Onun hayatı, Kuvayı Milliye ruhunun modern çağa nasıl tercüme edileceğinin en kâmil örneğidir. O, 21. yüzyılda Türkiye için asıl savaş meydanının ekonomi, kültür ve ahlak olduğunu derinden kavramış sessiz bir savaşçıydı. Popülist siyasetin gürültüsünden uzakta, liyakatle, dürüstlükle ve sarsılmaz bir imanla devlete ve millete nasıl hizmet edileceğinin canlı bir örneğini sundu.
Geride bıraktığı evlatları Burak, Zeynep ve Tuba için bu onurlu soyadını ve şerefli mirası taşıma sorumluluğunu; milleti için ise örnek bir şahsiyetin, bir dava adamının aydınlık izini bıraktı. Tıpkı büyük mütefekkirlerin ardından söylendiği gibi, o da eserleriyle, duruşuyla ve adanmışlığıyla gönüllerde yaşamaya ve yol göstermeye devam edecektir.
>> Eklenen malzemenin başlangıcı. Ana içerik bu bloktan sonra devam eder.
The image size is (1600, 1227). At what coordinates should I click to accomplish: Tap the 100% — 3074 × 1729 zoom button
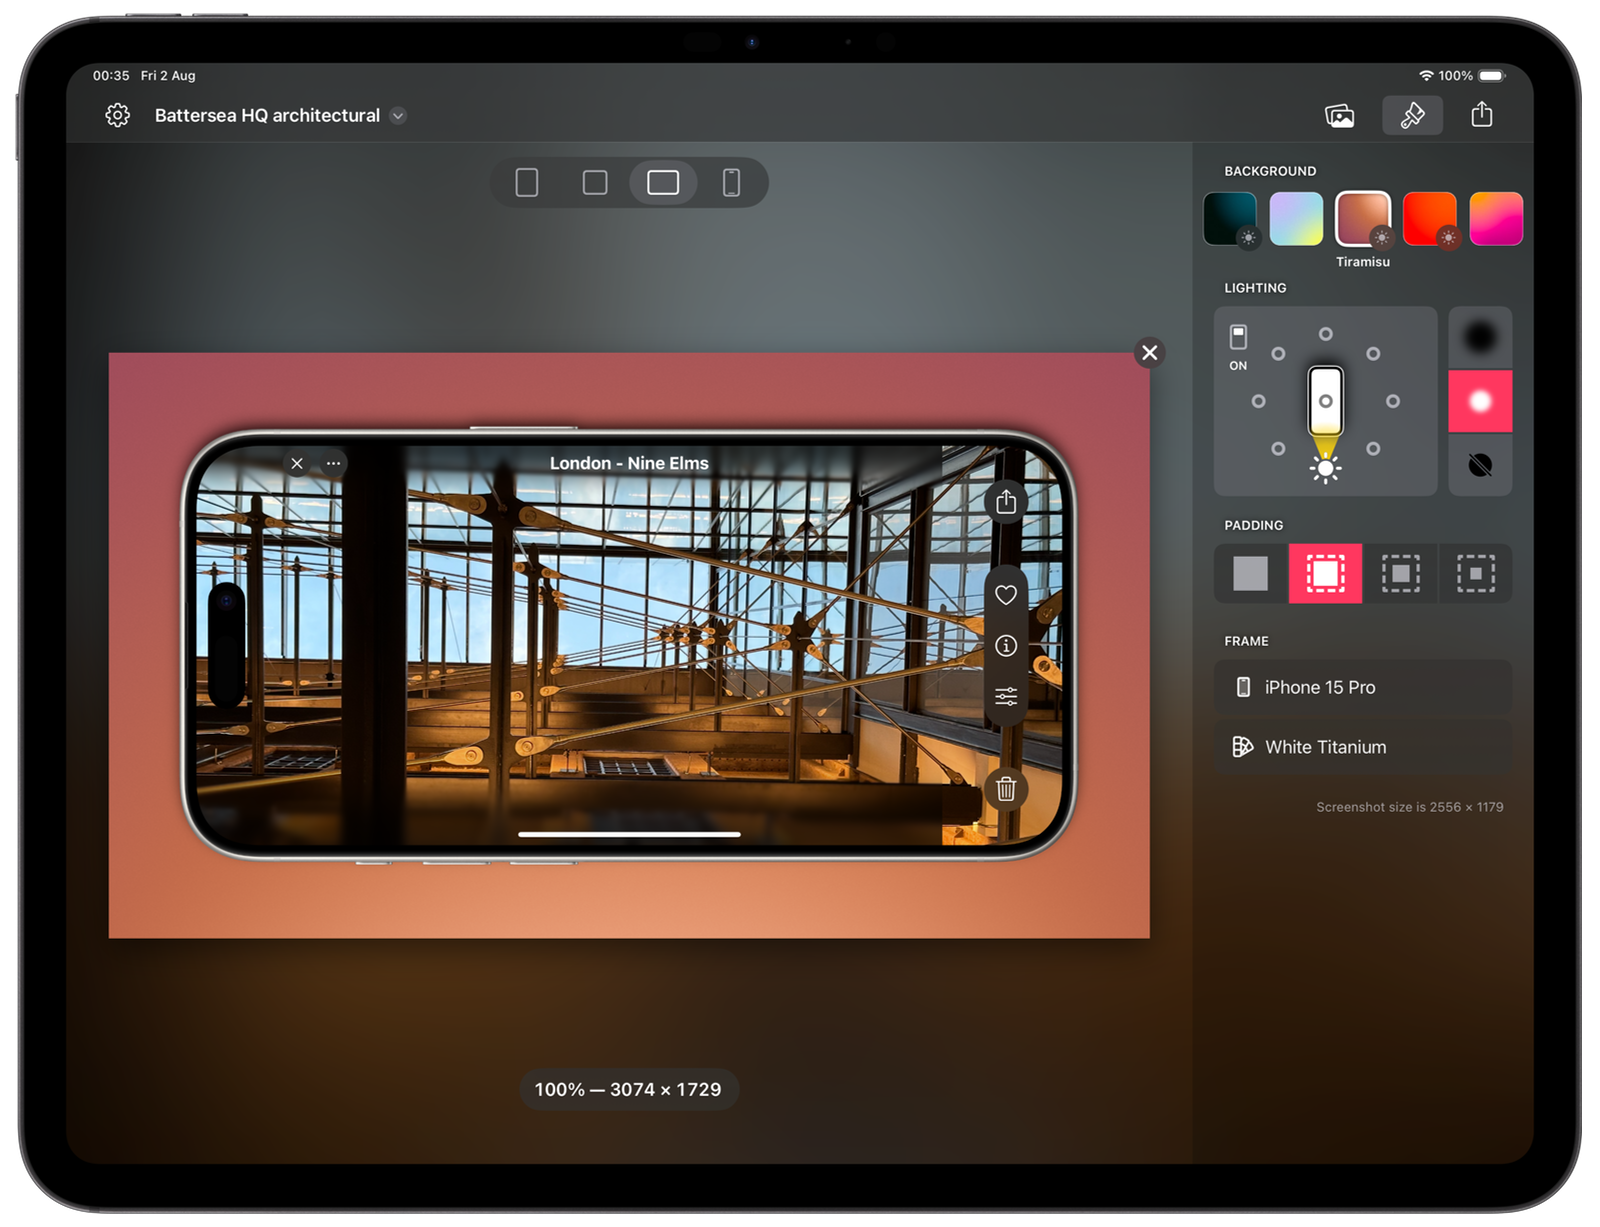629,1089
Dedesi Aliman Ağa, vatan toprağını düşman çizmelerinden korumuştu. Torunu Ali Boğa ise aynı vatanın ruhunu, kimliğini ve geleceğini inşa etmek için bir ömür vakfetti. Bir tüfek yankısıyla başlayan bu aile destanı, sessiz ama derin bir hizmet mirasıyla taçlandı. Ruhu şad, mekânı cennet olsun. Şahidiz Ya Rabbi.